WHAT IS REQUIRED:
Below are the entries. Transcribe exactly the lines from the one with "For every named" through the one with "Studio Yoga Sainte-Croix-Volvestre", ends included, and leave out all others.

DATA SHOWN:
------------------------------

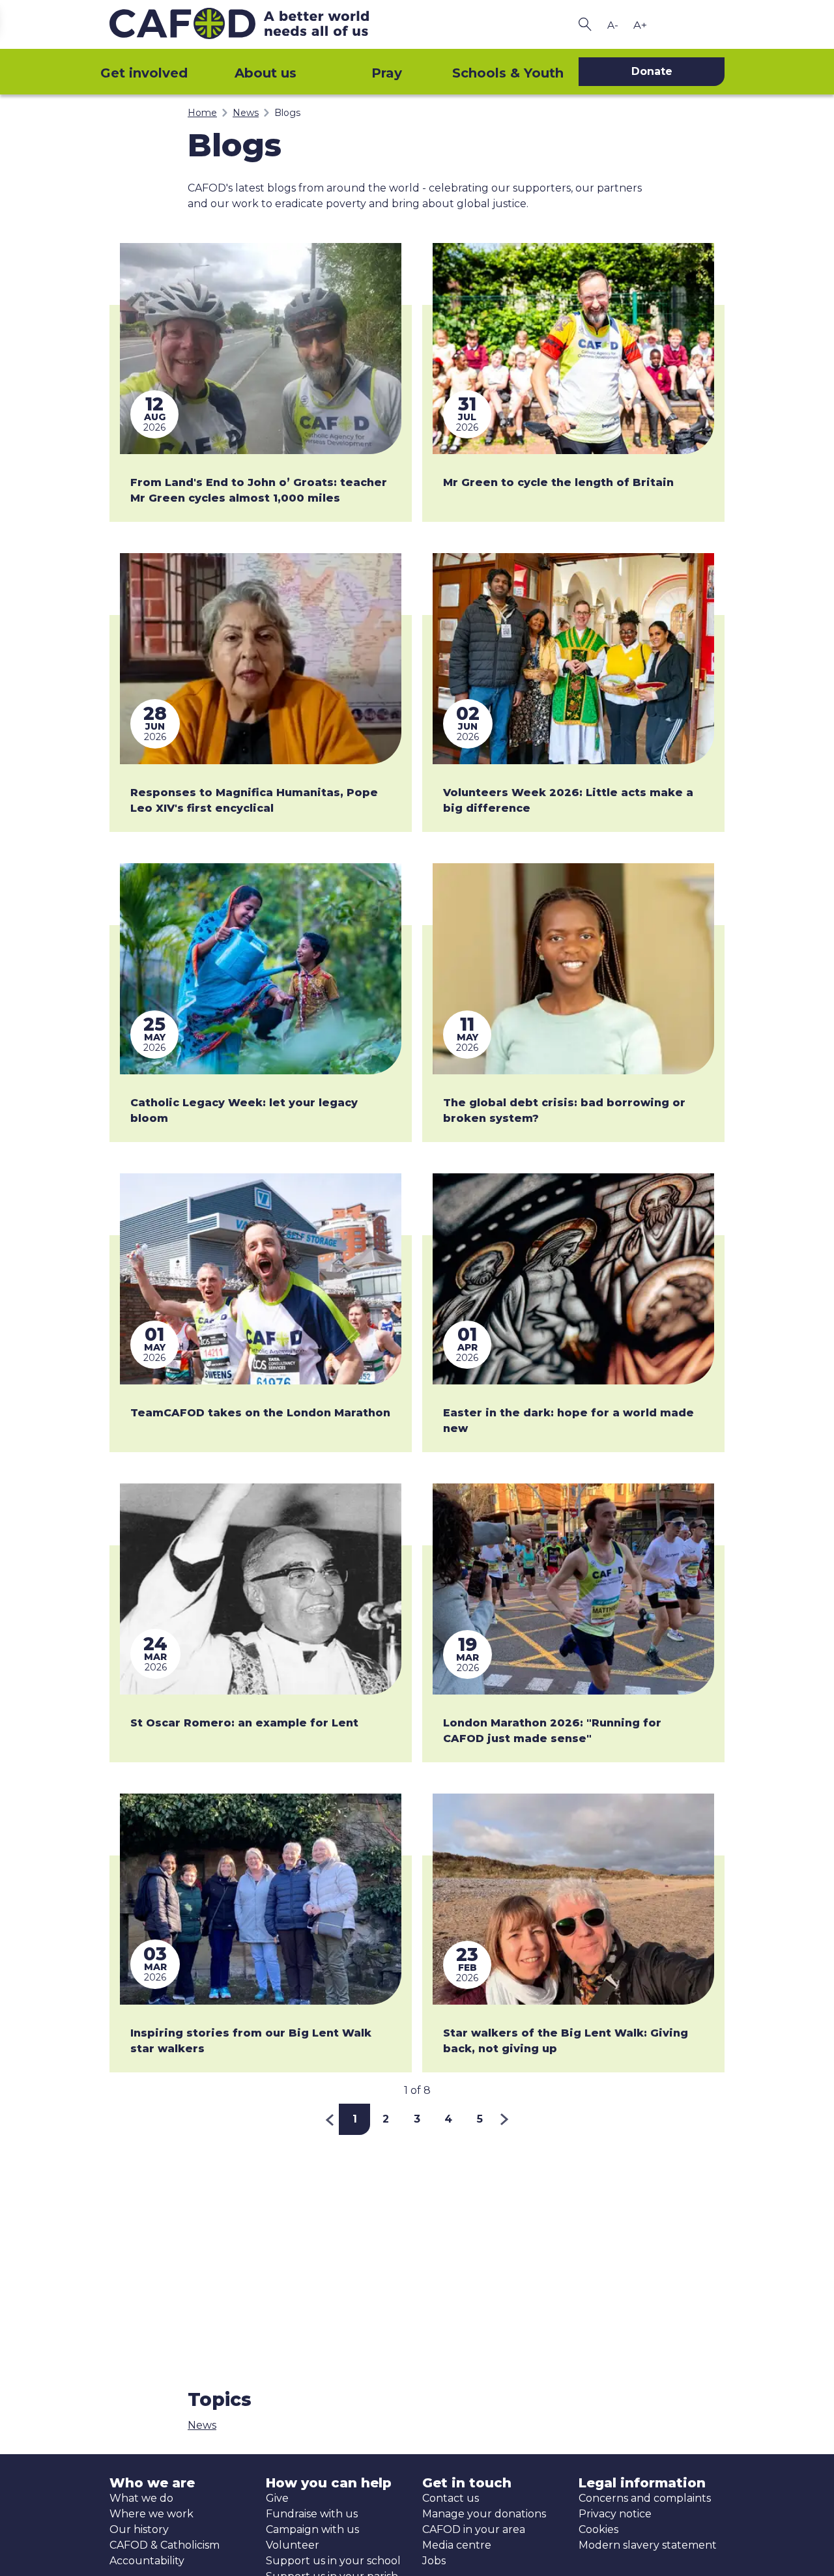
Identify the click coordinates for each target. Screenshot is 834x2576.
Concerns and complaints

------------------------------

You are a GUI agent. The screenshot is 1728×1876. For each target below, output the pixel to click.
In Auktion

------------------------------

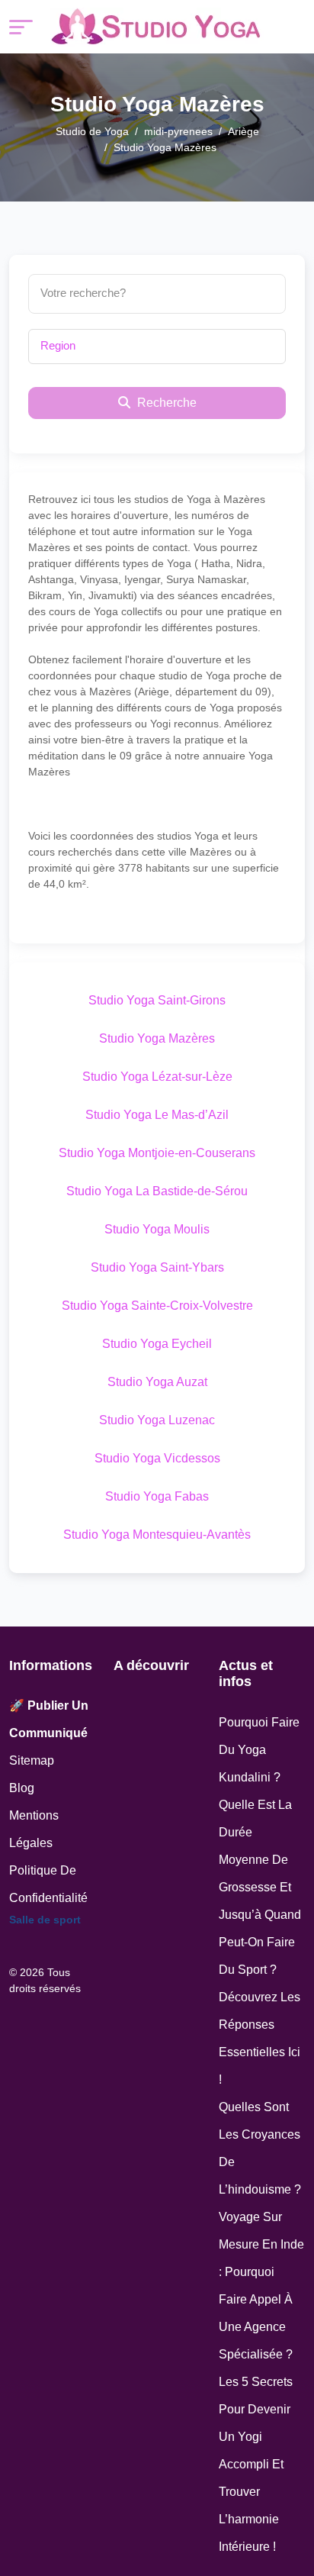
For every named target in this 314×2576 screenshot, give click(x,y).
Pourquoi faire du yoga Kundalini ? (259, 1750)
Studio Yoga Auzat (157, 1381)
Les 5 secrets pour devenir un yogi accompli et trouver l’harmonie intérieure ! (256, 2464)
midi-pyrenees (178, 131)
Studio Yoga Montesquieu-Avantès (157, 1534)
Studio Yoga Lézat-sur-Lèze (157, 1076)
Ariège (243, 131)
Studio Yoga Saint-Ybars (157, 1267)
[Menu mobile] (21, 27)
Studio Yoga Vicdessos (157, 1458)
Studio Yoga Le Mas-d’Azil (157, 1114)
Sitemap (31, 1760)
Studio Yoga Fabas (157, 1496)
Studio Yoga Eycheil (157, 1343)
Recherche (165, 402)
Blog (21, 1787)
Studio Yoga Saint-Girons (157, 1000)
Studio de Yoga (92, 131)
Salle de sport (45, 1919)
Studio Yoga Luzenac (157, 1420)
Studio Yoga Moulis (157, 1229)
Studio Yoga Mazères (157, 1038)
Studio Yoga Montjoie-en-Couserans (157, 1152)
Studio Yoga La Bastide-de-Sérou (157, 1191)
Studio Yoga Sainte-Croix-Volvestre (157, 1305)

------------------------------

REPLY:
For every named target in this 314×2576 screenshot, give click(x,y).
Pourquoi faire du yoga Kundalini ? (259, 1750)
Studio Yoga Auzat (157, 1381)
Les 5 secrets pour devenir un yogi accompli et trouver l’harmonie intérieure ! (256, 2464)
midi-pyrenees (178, 131)
Studio Yoga Montesquieu-Avantès (157, 1534)
Studio Yoga Lézat-sur-Lèze (157, 1076)
Ariège (243, 131)
Studio Yoga Saint-Ybars (157, 1267)
[Menu mobile] (21, 27)
Studio Yoga Vicdessos (157, 1458)
Studio Yoga Le Mas-d’Azil (157, 1114)
Sitemap (31, 1760)
Studio Yoga Fabas (157, 1496)
Studio Yoga Eycheil (157, 1343)
Recherche (165, 402)
Blog (21, 1787)
Studio Yoga Saint-Girons (157, 1000)
Studio de Yoga (92, 131)
Salle de sport (45, 1919)
Studio Yoga Luzenac (157, 1420)
Studio Yoga Moulis (157, 1229)
Studio Yoga Mazères (157, 1038)
Studio Yoga Montjoie-en-Couserans (157, 1152)
Studio Yoga La Bastide-de-Sérou (157, 1191)
Studio Yoga Sainte-Croix-Volvestre (157, 1305)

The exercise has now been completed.